> **Your instructions**
Your answer should be every line of the entries that has the string "using" in it.

> **Task data**
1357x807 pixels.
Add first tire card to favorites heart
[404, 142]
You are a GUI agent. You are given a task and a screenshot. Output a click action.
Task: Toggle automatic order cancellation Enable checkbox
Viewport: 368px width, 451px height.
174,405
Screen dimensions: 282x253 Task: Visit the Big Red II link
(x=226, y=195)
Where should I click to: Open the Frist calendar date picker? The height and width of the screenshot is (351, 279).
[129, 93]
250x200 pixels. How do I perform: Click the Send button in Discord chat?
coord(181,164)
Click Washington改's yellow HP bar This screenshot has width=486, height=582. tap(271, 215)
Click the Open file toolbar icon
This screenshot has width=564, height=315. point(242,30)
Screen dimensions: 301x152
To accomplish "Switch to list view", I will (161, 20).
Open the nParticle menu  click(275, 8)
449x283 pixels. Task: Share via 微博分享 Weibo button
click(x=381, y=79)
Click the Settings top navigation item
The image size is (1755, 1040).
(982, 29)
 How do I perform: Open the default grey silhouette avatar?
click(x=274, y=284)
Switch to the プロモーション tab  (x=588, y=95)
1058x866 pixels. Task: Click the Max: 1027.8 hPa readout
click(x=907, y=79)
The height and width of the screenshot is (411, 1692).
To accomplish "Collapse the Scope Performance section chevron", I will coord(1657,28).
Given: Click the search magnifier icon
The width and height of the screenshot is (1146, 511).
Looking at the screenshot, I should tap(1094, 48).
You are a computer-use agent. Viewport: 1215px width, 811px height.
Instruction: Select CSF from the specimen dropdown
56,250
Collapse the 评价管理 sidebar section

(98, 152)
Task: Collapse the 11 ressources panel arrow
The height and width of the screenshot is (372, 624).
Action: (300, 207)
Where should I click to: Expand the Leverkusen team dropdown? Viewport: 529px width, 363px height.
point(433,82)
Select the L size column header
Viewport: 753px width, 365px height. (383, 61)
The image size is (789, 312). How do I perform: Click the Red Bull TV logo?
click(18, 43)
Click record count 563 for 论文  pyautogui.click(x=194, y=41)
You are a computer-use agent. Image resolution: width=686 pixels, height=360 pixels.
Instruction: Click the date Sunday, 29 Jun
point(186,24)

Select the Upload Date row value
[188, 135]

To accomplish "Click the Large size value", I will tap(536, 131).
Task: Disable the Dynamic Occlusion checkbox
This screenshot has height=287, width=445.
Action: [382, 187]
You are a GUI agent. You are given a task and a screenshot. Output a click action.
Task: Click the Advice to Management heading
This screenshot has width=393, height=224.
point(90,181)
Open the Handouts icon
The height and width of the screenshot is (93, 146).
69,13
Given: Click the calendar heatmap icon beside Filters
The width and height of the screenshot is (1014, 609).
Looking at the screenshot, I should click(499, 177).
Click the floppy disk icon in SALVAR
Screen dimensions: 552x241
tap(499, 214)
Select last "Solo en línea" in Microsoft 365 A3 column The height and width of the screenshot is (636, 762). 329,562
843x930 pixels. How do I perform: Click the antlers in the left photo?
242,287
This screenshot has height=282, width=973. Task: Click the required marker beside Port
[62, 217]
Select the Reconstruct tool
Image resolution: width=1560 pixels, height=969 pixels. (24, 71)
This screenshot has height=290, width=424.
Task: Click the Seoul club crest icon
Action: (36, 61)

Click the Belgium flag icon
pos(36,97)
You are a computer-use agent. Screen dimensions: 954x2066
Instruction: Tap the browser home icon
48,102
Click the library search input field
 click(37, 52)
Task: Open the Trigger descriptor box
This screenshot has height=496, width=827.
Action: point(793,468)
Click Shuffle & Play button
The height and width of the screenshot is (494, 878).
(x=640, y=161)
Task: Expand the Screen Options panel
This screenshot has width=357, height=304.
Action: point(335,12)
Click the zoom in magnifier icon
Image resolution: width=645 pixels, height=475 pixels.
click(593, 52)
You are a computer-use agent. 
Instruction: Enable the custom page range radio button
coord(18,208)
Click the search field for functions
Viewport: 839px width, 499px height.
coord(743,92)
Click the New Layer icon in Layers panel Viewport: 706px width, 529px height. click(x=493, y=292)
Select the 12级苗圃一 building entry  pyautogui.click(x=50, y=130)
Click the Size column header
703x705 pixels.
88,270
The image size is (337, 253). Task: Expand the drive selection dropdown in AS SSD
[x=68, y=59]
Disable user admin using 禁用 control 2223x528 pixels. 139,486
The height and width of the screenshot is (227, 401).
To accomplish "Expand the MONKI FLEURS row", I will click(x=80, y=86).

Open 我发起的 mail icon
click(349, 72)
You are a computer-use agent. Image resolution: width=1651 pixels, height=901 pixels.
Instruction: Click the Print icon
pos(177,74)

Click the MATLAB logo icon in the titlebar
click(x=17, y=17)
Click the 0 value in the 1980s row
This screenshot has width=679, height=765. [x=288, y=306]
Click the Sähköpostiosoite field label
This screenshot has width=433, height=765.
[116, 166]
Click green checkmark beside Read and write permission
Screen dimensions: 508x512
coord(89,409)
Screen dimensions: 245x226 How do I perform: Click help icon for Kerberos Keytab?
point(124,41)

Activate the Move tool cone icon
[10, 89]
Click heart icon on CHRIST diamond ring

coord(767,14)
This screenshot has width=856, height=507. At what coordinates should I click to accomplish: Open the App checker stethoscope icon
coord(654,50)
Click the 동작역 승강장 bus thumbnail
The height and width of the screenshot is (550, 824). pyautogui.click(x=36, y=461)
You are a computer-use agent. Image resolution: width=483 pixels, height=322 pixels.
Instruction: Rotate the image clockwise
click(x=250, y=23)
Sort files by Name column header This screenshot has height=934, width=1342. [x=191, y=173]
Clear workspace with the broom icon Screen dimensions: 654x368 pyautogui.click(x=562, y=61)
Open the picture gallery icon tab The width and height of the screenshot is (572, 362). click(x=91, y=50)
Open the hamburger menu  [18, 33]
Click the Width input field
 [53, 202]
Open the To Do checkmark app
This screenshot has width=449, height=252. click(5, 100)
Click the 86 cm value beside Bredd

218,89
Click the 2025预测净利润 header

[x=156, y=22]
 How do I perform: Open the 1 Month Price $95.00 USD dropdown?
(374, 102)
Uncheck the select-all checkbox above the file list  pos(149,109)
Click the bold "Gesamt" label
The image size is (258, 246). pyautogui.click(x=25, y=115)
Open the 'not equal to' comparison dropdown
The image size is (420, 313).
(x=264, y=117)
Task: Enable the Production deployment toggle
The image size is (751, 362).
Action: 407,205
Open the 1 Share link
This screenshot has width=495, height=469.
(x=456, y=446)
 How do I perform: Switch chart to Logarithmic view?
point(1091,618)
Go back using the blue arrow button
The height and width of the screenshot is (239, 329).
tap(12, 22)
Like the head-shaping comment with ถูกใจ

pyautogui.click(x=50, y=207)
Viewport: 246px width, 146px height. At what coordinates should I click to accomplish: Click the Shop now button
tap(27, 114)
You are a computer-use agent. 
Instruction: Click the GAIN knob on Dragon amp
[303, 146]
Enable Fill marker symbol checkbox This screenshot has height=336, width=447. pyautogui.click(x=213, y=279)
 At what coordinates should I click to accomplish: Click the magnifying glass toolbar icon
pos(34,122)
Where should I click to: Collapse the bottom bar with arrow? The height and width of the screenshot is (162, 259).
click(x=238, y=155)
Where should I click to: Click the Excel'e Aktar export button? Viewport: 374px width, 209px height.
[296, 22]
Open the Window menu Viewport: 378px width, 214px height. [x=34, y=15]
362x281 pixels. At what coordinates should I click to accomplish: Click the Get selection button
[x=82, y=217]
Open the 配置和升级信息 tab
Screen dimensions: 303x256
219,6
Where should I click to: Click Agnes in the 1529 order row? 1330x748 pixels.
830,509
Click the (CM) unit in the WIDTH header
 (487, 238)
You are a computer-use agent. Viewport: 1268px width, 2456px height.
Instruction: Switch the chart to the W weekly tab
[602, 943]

> **Answer space**
Disable user admin using 禁用 control 2223x528 pixels. 139,486
Go back using the blue arrow button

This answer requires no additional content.